The goal for any business in advertising is to either win new customers or to remind familiar customers that the store is a good place to shop or the restaurant is a fine place to eat.
For advertising to work, the ad must be seen by many people multiple times. Marketers call this effect "reach and frequency."
As a business owner, one of the first goals of your ad spending budget needs to be, then, "Can the Web site I'm thinking about buying an ad on help me reach many people multiple times?"
In helping to answer that question, there are two basic questions:
- Will my ad appear every time a person visits the site?
- Is the ad placed adjacent, or close to the news stories people are actually reading?
The first question goes directly to reach and frequency. It's common on many media Web sites, particular those run by newspaper publishers, to put ads in rotation with other businesses. What this means is if you're Acme Hardware, up to three -- and maybe eight -- other businesses are sharing the same ad space -- maybe at the top of the page.
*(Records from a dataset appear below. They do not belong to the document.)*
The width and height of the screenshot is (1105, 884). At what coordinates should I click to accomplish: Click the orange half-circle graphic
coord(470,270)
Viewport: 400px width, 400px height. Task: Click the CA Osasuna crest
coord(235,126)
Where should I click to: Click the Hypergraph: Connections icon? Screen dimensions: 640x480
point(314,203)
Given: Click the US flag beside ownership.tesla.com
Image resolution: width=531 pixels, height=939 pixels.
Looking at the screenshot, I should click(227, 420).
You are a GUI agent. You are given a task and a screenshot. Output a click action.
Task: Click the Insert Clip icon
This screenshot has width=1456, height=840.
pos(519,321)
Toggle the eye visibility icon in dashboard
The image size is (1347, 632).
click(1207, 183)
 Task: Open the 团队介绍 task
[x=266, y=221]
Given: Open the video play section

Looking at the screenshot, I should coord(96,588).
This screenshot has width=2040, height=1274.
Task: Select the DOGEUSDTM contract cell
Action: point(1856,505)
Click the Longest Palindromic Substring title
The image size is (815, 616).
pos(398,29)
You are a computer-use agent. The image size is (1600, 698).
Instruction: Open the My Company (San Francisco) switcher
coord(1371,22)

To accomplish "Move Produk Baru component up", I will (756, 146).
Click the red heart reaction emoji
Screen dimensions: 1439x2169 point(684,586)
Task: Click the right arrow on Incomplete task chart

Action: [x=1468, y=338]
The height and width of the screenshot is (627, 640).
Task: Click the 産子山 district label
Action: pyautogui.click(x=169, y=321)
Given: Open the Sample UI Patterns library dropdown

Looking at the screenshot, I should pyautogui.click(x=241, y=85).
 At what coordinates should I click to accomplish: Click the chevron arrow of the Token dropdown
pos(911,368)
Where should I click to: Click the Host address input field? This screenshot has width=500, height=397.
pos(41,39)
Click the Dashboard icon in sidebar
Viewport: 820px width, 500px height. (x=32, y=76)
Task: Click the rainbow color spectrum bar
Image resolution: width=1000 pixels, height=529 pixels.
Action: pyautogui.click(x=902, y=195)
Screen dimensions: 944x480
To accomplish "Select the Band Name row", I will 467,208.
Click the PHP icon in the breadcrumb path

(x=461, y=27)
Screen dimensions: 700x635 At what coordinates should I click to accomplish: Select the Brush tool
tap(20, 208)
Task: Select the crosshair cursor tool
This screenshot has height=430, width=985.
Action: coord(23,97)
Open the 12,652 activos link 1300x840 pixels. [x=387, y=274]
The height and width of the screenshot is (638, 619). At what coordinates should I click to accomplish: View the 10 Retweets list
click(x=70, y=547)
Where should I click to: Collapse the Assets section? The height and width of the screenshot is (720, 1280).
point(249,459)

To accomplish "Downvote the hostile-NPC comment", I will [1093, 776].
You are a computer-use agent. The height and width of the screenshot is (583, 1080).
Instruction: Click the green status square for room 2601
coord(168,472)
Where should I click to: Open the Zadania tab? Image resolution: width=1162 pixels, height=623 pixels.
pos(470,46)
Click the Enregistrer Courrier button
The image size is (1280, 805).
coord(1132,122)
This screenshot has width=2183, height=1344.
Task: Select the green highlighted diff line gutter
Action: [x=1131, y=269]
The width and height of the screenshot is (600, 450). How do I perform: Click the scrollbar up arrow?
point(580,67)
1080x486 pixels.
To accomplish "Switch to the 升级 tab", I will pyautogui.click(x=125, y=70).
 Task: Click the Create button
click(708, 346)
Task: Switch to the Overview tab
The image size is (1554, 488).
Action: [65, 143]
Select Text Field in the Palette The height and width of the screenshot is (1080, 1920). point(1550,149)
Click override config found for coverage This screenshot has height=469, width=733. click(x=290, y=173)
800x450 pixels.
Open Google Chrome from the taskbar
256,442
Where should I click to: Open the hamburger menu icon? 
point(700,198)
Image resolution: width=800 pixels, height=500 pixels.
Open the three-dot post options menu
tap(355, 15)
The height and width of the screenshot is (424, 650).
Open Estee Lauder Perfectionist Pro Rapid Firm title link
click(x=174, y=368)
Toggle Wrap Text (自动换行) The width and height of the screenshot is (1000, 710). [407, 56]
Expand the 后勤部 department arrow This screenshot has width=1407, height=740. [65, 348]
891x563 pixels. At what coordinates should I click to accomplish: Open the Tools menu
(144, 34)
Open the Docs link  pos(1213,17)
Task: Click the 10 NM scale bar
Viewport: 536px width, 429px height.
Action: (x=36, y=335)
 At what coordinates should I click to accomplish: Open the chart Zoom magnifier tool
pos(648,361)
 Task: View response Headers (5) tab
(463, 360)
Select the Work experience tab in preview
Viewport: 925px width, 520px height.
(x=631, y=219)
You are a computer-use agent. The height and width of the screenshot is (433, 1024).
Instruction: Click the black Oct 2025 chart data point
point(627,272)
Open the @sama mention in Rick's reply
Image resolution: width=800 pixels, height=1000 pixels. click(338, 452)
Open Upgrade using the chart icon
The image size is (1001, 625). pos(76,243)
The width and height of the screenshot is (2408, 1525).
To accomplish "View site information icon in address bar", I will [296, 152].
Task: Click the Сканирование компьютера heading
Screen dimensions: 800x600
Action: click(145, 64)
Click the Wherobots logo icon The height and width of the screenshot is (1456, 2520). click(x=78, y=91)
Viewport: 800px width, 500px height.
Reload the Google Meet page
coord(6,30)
These ads are served randomly, but at best, if you're the owner of Acme Hardware, your ad is going to be seen by only one-in-eight or, if fewer ads are sold, one-in-four, visitors to the site will see your ad.
If your ad on the site had "reach," every visitor to the site would see your ad, and many people who see your ad once won't ever see it again, meaning that you've also lost valuable "frequency."
In other words, no matter what price you're paying for your rotation-based ad, you're wasting dollars because you're getting neither reach nor frequency.
Worse, sites that use rotation ads often try to compensate for their lack of reach and frequency by overselling the value of bigger ads at the top of the page, or completely misrepresent the value of ads that are not adjacent to the stories people are actually reading.
Big ads at the top of web pages, well separated from the information people are seeking when they visit a news Web site in the first place, are easy to ignore. And ads that appear only on pages containing headlines, typical of many news Web sites, are often missed by readers because such a navigation set up forces users to concentrate heavily on find a story worth reading.
The best online advertising sites give businesses the opportunity to have their ads seen, potentially, by every site visitor, and display content in such a way that ads are always adjacent to stories that readers can find easily.
We recommend to business owners that they insist on banner ads in non-shared spaces that is adjacent to stories that are easily accessible to the audience the advertiser intends to attract.